_WORK TO BE COMPLETED_
Write the next part of the mailing-list thread about scraping several websites, picking up after its last line.

_PASSAGE PROVIDED_
Re: Scraping Multiple sites

chris h <chris404@xxxxxxxxx> · Sun, 3 Oct 2010 00:21:45 -0400

On Sat, Oct 2, 2010 at 9:03 PM, Russell Dias <rus321@xxxxxxxxx> wrote:

> I'm currently stuck on a little problem. I'm using cURL in conjunction
> with DOMDocument and Xpath to scrape data from a couple of websites.
> Please note that is only for personal and educational purposes.
>
> Right now I have 5 independent scripts (that traverse through 5
> websites) that run via a cron tab every 12 hours. However, as you may
> have guessed this is a scalability nightmare. If my list of websites
> to scrape grows I have to create another independent script and run it
> via cron.
>
> My knowledge of OOP is fairly basic as I have just gotten started with
> it. However, could anyone perhaps suggest a design pattern that would
> suit my needs? My solution would be to create an abstract class for
> the web crawler and then simply extend it per website I add on.
> However, as I said my experience with OOP is almost non-existant
> therefore I have no idea how this would scale. I want this 'crawler'
> to be one application which can run via one cron rather than having n
> amount of scripts for each websites and having to manually create a
> cron each time.
>
> Or does anyone have any experience with this sort thing and could
> maybe offer some advice?

_DATA EXCERPT_
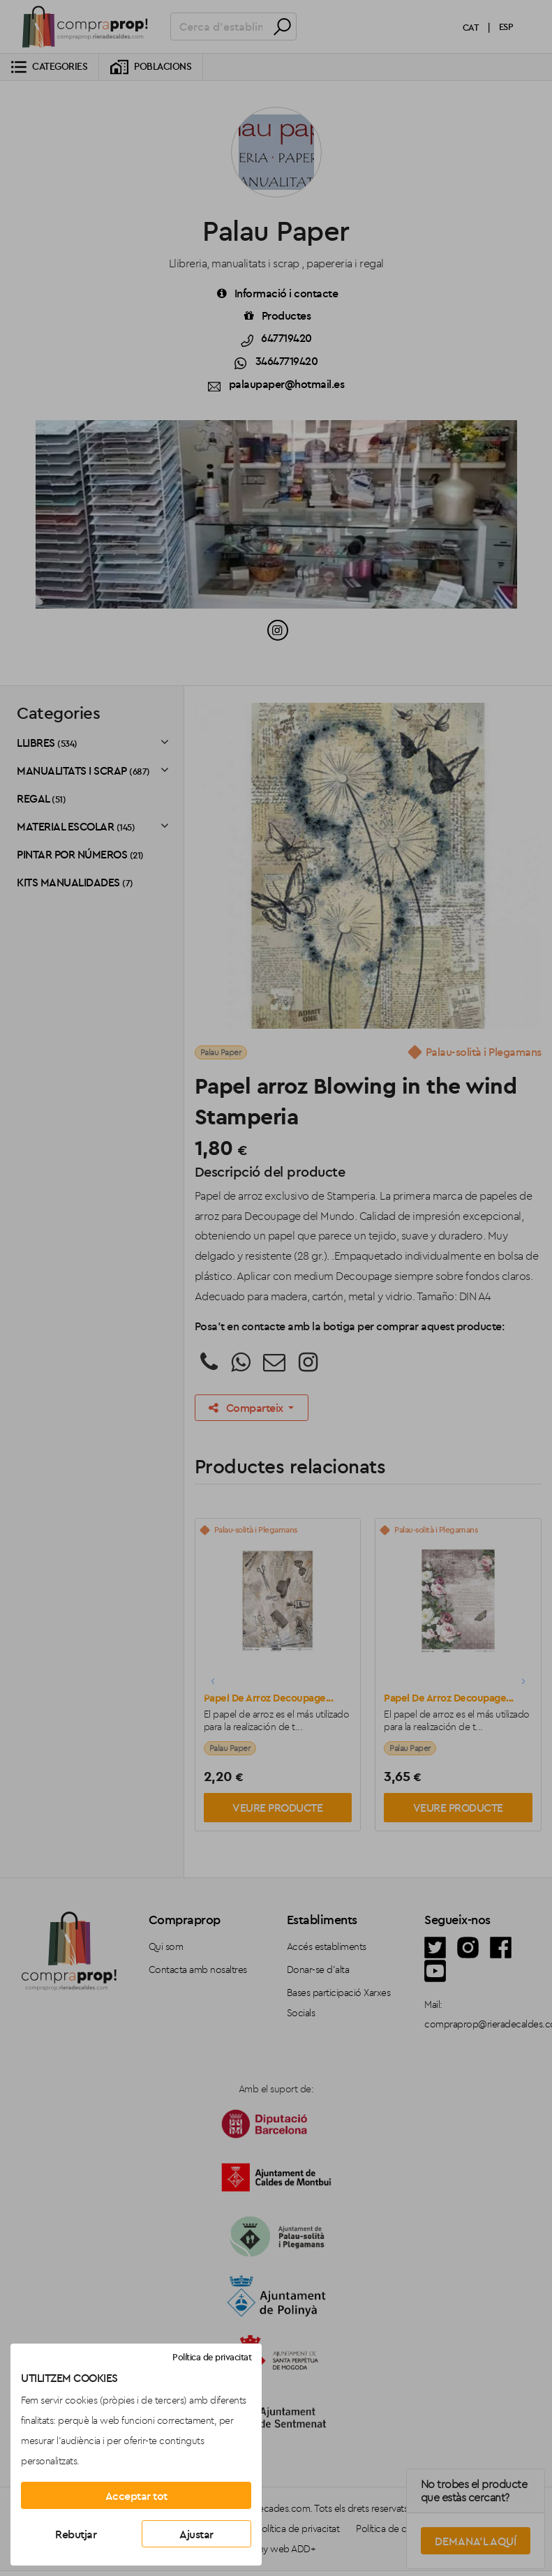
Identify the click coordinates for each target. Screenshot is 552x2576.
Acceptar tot (136, 2496)
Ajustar (196, 2534)
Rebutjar (75, 2534)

_RESULT_
>
> I'm not limited to using PHP either, however due to hosting
> constraints Python would most likely be my only other alternative.
>
> Any help would be appreciated.
>
> Cheers,
> Russell
>
> --
> PHP General Mailing List (http://www.php.net/)
> To unsubscribe, visit: http://www.php.net/unsub.php
>
>

Are the sites that you are crawling so different as to justify
maintaining separate chunks of code for each one?  I would try to avoid
having any code specific to a site, otherwise scaling your application to
support even a hundred sites would involve overlapping hundreds of points of
functionality and be a logistical nightmare.  Unless you're simply wanting
to do this for educational reasons...

My suggestion would be to attempt to create an application that can craw all
the sites, without specifics for each one.  You could fire it with a single
cron job, and give it a list of the urls you want it to hit.  It can crawl
one url, record the findings, move to the next, repeat.

Chris.